For STAT4, even though a region tagged by rs17769459, rs4853546, and rs1031509 was found to be associated with childhood ALL among both Hispanics and non-Hispanics, these associations were mainly driven by the rare (<5%) haplotypes (Table 5).

For STAT6, a region tagged by rs4559, rs1059513, and rs324015 was associated with childhood ALL among both non-Hispanics and Hispanics. Particularly, the GAG haplotype was associated with an increased risk of childhood ALL, although more significantly for Hispanics than for non-Hispanics (Table 5). In addition, the AGG haplotype was associated with an increased risk of childhood ALL among non-Hispanics but not among Hispanics.

Discussion

Of the 208 SNPs analyzed in the study, 19 SNPs belonging to 10 genes (IL12A, STAT4, IL12B, GATA3, PHF11, STAT6, IL10, CTLA4, IL2RA, and MME) showed a significant (P < 0.05) association with childhood ALL. However, only rs583911 of IL12A remained significant after accounting for multiple testing (OR for each copy of variant allele, 1.52; 95% CI, 1.25-1.85; P = 2.9 × 10−5). The increased risk associated with IL12A rs583911 G allele was stronger among firstborn children of all ethnicities and among children with less child-hours at day care in non-Hispanics. In addition to single SNP analyses, haplotype analyses further identified regions of CD28, FCGR2A, GATA3, IL2RA, STAT4, and STAT6 that may be associated with childhood ALL risk.

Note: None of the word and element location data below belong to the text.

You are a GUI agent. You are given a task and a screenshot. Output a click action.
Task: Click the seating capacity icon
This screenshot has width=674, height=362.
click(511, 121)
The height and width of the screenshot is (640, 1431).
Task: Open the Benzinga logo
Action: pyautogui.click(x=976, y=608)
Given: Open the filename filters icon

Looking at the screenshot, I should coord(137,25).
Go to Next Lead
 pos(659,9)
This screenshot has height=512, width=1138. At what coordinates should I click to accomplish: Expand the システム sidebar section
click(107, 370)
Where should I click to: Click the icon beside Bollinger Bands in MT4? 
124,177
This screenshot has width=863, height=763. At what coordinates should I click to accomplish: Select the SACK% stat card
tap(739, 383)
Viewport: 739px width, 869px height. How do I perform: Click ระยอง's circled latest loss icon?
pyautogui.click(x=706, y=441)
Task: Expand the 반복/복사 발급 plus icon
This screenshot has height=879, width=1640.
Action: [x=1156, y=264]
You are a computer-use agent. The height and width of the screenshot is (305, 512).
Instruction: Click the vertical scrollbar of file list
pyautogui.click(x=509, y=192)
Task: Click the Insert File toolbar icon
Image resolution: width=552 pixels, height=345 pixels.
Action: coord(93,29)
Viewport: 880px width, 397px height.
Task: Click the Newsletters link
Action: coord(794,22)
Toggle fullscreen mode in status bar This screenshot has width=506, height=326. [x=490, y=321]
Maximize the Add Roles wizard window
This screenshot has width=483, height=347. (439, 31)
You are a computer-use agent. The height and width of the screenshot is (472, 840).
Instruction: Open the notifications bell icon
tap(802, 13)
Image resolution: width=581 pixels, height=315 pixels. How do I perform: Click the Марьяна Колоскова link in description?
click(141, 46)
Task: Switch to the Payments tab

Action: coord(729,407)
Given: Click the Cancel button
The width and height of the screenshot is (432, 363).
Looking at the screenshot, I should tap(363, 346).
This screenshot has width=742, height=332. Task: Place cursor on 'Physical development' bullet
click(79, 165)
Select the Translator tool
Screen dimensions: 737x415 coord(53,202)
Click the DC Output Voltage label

Previous studies have shown that newborns have Th2-skewed immune profiles (40-42). Furthermore, during the normal course of immune development, a shift from Th2-dominant to Th1-dominant immune profiles occurs with increasing age (43). It is thought that the major driving force for this immune shift is the production of interleukin-12 (IL12) by innate immune cells (e.g., dendritic cells) after exposure to microbial challenges (44). The IL12 protein is a heterodimer that consists of two subunits, IL12A (p35) and IL12B (p40; ref. 45). In the current study, the most significant result was observed with rs583911 of IL12A, a finding that is strikingly robust against multiple testing. The functional effect of the IL12A SNPs has yet to be characterized. A recent study by Pistiner et al. showed that rs2243123 of IL12A, a SNP in intron 2 that is 739 bp away from rs583911, is associated with immune sensitization to cockroach antigen (46); this lends further support that the region around rs583911 may be important in either the function or the expression of IL12A and may be a promising candidate region to perform fine mapping and functional studies to determine causal variants. The current study also observed 3 SNPs in IL12B (rs3181224, rs1368439, and rs11574790) that are associated with childhood ALL risk only among non-Hispanics, although not statistically significant after multiple testing adjustment. Rs3181224 is located near the 3′ end of IL12B and rs1368439 is located in the 3′ untranslated region (UTR) and may tag polymorphisms in regulatory elements located in this region. Another SNP in the 3′ UTR of IL12B, rs3212227, has been associated with psoriasis, a chronic T-cell–mediated inflammatory disease of the skin (47); however, we observed a null association between this SNP and childhood ALL.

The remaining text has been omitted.